Stock in Fairway Group Holdings was down by nearly 10% Friday, after the retailer reported a wider than expected quarterly loss and suspended financial guidance as a rebuilding commences under new CEO Jack Murphy.
Murphy, who was appointed to his role in September, in his first remarks to the financial community late Thursday said it was too early on to remark on specific strategies but intended to craft “very detailed marketing and merchandising plans” focused on improving same-store sales and enhancing processes for the New York-based specialty retailer. “There's a lot of work to do here at Fairway, but there's also a tremendous amount of opportunity,” Murphy said. He did not take questions from analysts.
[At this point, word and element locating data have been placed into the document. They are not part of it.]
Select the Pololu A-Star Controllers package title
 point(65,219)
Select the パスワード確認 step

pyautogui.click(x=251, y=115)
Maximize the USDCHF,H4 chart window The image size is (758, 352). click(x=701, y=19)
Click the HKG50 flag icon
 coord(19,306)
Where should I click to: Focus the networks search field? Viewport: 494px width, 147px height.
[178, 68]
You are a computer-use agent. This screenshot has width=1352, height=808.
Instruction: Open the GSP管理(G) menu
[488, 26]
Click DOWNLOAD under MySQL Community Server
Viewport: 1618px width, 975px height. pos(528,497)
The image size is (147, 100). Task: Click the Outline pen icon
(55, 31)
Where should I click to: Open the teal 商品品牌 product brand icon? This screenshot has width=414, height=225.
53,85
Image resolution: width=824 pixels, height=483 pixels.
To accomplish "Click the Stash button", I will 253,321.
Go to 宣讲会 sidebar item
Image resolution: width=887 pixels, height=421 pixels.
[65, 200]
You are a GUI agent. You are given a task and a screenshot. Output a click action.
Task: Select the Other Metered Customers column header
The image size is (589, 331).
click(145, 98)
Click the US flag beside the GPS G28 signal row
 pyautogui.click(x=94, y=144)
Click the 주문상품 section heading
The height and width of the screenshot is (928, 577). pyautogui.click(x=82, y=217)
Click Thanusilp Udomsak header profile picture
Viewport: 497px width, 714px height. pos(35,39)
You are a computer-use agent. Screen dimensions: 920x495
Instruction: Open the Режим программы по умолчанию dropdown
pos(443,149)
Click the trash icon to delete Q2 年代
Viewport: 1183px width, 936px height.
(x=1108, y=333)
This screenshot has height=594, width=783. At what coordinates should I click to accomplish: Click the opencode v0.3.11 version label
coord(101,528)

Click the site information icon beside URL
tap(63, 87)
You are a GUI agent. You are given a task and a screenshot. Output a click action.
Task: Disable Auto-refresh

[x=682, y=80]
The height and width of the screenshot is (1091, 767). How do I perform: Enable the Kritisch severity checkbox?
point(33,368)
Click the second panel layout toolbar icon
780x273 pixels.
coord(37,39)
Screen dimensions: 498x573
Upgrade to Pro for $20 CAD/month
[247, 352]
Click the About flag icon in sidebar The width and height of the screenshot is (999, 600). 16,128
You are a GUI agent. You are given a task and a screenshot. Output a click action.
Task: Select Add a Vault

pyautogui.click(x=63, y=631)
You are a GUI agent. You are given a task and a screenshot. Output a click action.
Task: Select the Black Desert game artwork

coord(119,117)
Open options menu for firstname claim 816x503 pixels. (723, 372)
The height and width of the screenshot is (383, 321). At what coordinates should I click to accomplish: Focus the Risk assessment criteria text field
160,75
As reported previously, Fairway’s sales in the second quarter improved by 5.9%, but comps were down by 3.9% as a result of new competition — in particular a Brooklyn Whole Foods store affecting sales at Fairway’s Red Hook store — and losses mounted to $17.2 million as a result of price investments, inflation that was not passed along to shoppers, and increased shrink. Earnings and revenue were below analyst predictions.
Ed Arditte, co-president and CFO, said, “We're actively reviewing all operational activities in the company and we believe that halting guidance is the appropriate action for us at this point.”
Fairway stock closed Friday at $2.46 per share, down by 9.56%, its lowest close since it began trading in April 2013.